New technologies contribute to greater use of standardized measures in different community settings. At the same time, clinicians and scientists have developed new ways to use common records and tools, resulting in better identification of concerns at even earlier stages. Families and care providers should confidently screen early and often.
Biological based markers hold promise for even earlier detection of features, especially in those with a family history. However, to make predictions about not just a diagnosis but future expectations of needs as well, most care providers, physicians and clinicians rely on behavioral concerns. Right now, most families lack access to EEG machines and MRIs and expensive genetic testing is most often not covered by insurance. The reality of early detection of ASD in 2019 is that it occurs mostly in primary care settings, where physicians help to interpret results for the family. In 2019, the AAP published an update to their 2007 guidelines for screening for autism and it continues to recommend autism-specific screening at 18 and 24 months12. Researchers continue to explore new ways to make this tool more accessible via technology, such as electronic tablets, whereas scientists continue to refine and improve accuracy screening tools using machine learning13.

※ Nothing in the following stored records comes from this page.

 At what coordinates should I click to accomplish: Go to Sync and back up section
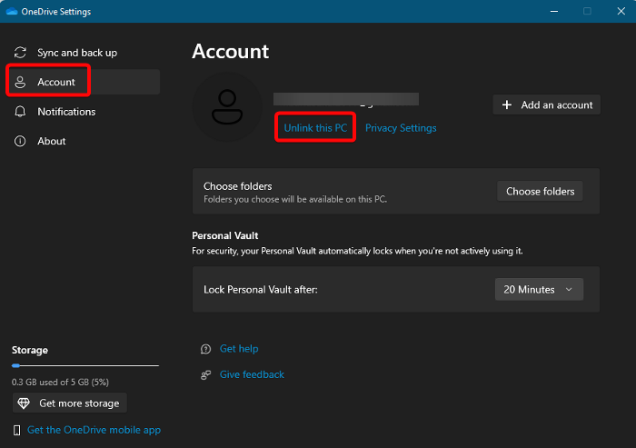[x=77, y=53]
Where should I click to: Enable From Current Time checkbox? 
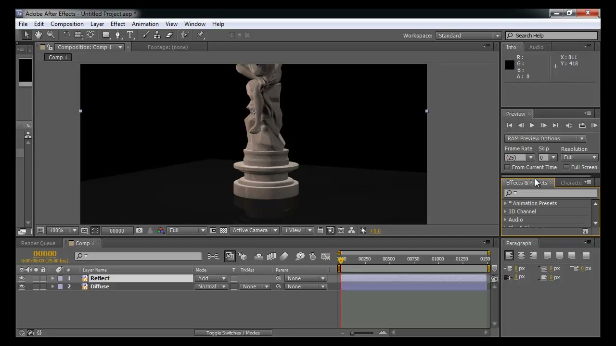[x=507, y=167]
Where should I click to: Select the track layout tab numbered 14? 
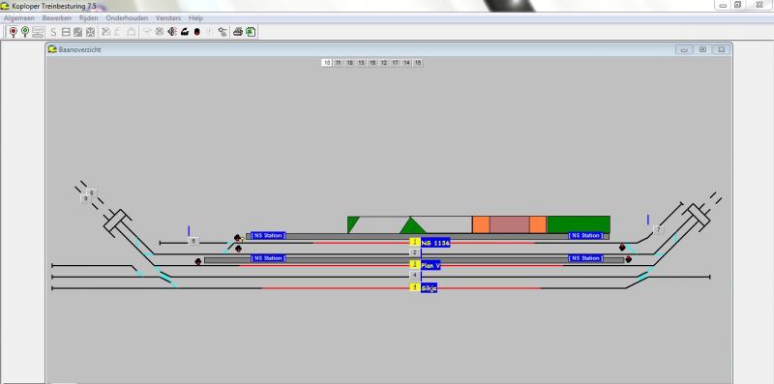(x=406, y=63)
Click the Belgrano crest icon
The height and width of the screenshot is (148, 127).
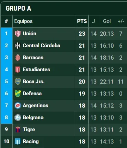coord(18,118)
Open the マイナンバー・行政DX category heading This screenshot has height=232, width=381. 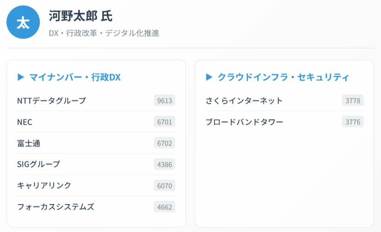click(75, 77)
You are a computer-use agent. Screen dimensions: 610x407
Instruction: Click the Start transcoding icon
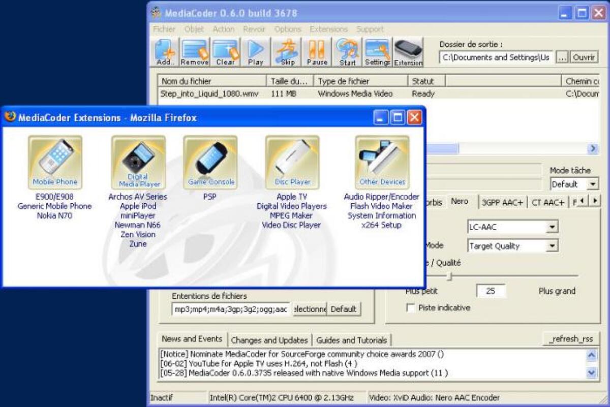coord(347,51)
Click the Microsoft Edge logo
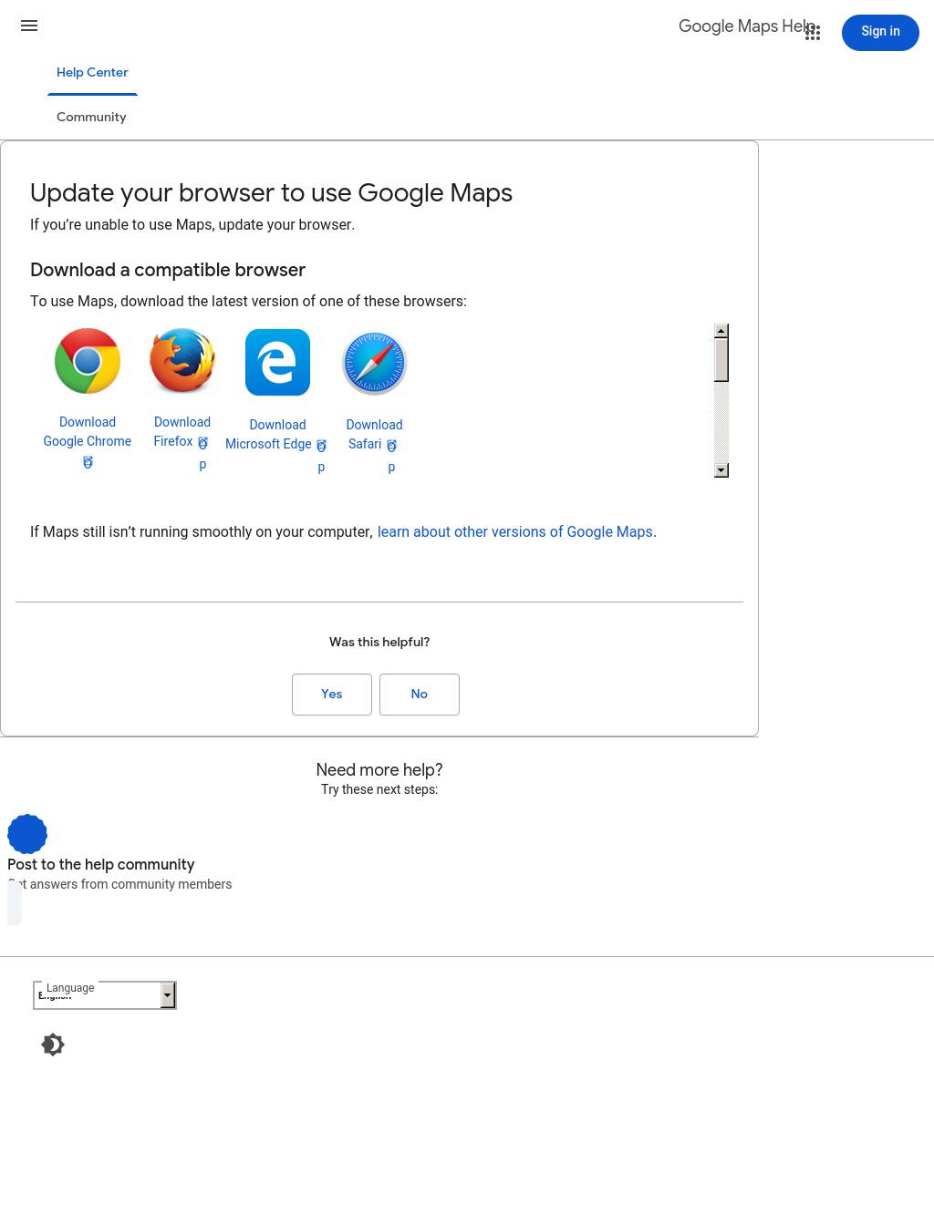The height and width of the screenshot is (1205, 934). point(277,362)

One challenge of current screening practices (and in fact, in all of ASD research) is the disparity in screening and screening results amongst distinct racial and ethnic groups14. In order to address these differences, scientists are analyzing a variety of approaches fashioned to deal with these disparities and to increase access to screening tools. This includes remotely employing video based tools to capture ASD features to help identify and diagnosis ASD15-17. These video based tools help parents identify signs by providing real life examples of parent-child interactions18and by examining existing reports of developmental milestones from electronic medical records19, with the goal of identifying early signs of developmental concerns as soon as possible, in as many infants as possible, regardless of race or ethnicity . Doing so will increase early diagnosis, leading to earlier intervention and increased understanding of ASD, self-awareness of symptoms and long-term improvement of services.